Just as the first generation of astronauts was walking in space and on the lunar surface, the related genre of “space rock” was likewise exploring the cosmos. The genre emerged as an art form during the late 1960s via the British psychedelic movement. The title track to David Bowie’s album Space Oddity (1969), which opened with the memorable phrase “Ground Control to Major Tom,” shaped much of space rock to come. Pink Floyd’s The Dark Side of the Moon (1973), with its closing track “Eclipse,” is one of the best-selling rock albums in history. American songwriter Gary Wright’s “Dream Weaver” (1975) was composed using only keyboards, synthesizers, and drums and according to Wright was intended as a kind of fantastical train ride through the cosmos. Innovators like Brian Eno and Steve Roach contributed to spaced – themed ambient music in their evocative soundscapes. Eno’s Apollo: Atmospheres & Soundtracks (1983), the soundtrack for Al Reinert’s space documentary For all Mankind, was intended to capture “the grandeur and strangeness” of the Apollo mis­sions. Eno characterizes the soundtrack as evoking the astronauts’ somewhat disorienting experience of “looking back to a little blue planet drifting alone in space, looking out into the endless dark­ness beyond, and finally stepping onto another planet.” He adds that the score was an attempt to extend “the vocabulary of human feeling just as those missions had expanded the boundaries of our universe.”40

But the intersection of music and cosmogony goes back to pre­history, when nomadic people would literally “sing the place” to recreate and remember a physical landscape in the form of song.
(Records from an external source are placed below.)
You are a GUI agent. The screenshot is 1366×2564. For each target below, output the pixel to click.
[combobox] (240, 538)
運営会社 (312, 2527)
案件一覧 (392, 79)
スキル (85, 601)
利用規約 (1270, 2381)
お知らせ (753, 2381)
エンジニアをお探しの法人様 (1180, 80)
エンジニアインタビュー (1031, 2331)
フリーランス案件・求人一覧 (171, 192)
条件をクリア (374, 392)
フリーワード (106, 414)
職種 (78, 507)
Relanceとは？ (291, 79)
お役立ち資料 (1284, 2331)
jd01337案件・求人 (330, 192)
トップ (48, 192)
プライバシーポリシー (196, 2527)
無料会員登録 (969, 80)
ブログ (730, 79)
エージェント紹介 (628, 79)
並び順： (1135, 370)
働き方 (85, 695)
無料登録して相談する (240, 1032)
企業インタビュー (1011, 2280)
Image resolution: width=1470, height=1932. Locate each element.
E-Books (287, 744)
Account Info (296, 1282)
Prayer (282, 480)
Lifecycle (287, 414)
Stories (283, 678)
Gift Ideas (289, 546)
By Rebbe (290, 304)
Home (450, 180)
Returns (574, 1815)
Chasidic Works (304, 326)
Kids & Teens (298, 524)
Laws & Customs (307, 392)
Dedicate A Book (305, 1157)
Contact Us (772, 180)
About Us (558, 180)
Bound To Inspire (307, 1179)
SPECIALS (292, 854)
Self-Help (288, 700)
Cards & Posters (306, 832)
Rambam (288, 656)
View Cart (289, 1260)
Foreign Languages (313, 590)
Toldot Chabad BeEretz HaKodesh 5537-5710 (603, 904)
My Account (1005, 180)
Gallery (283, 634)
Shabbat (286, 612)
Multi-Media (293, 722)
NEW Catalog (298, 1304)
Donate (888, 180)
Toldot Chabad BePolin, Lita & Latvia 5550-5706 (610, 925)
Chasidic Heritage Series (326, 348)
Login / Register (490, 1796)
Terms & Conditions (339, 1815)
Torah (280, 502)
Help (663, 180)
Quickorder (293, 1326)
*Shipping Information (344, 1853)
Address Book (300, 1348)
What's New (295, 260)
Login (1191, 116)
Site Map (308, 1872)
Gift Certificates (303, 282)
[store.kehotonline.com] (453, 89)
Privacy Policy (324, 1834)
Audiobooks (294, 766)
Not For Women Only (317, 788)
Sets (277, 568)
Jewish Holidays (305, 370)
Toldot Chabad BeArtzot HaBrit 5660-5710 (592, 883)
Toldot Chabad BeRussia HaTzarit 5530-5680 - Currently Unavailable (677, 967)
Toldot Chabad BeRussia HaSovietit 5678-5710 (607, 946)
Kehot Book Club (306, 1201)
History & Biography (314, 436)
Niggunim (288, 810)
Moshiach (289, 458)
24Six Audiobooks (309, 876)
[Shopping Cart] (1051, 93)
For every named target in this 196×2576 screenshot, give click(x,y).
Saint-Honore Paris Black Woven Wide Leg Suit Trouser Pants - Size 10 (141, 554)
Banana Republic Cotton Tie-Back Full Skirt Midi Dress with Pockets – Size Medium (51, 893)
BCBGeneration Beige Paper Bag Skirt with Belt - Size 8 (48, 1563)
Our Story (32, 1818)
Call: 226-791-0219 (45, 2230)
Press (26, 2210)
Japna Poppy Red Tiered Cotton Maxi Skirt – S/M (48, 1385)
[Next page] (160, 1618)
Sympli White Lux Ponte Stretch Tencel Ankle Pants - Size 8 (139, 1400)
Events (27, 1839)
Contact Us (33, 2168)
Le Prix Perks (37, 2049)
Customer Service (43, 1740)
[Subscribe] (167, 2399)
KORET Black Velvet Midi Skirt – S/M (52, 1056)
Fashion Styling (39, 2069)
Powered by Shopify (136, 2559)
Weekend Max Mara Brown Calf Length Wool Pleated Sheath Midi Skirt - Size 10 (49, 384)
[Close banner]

Songlines in Australia provide the Aborigines with unerring navi­gation over harsh terrain that can extend for thousands of miles.41 Language may have started as song and the aboriginal Dreamtime sings the world into existence. Bringing the concept into the digital age, eclectic singer-songwriter Bjork released an album in 2011 titled Biophilia, where each track is a sensory experience rooted in sound but extending into an iPhone app.42 With songs ranging from “Cosmogony” to “Dark Matter,” Bjork explores inner and outer space with her ethereal, electronic, sonic environments.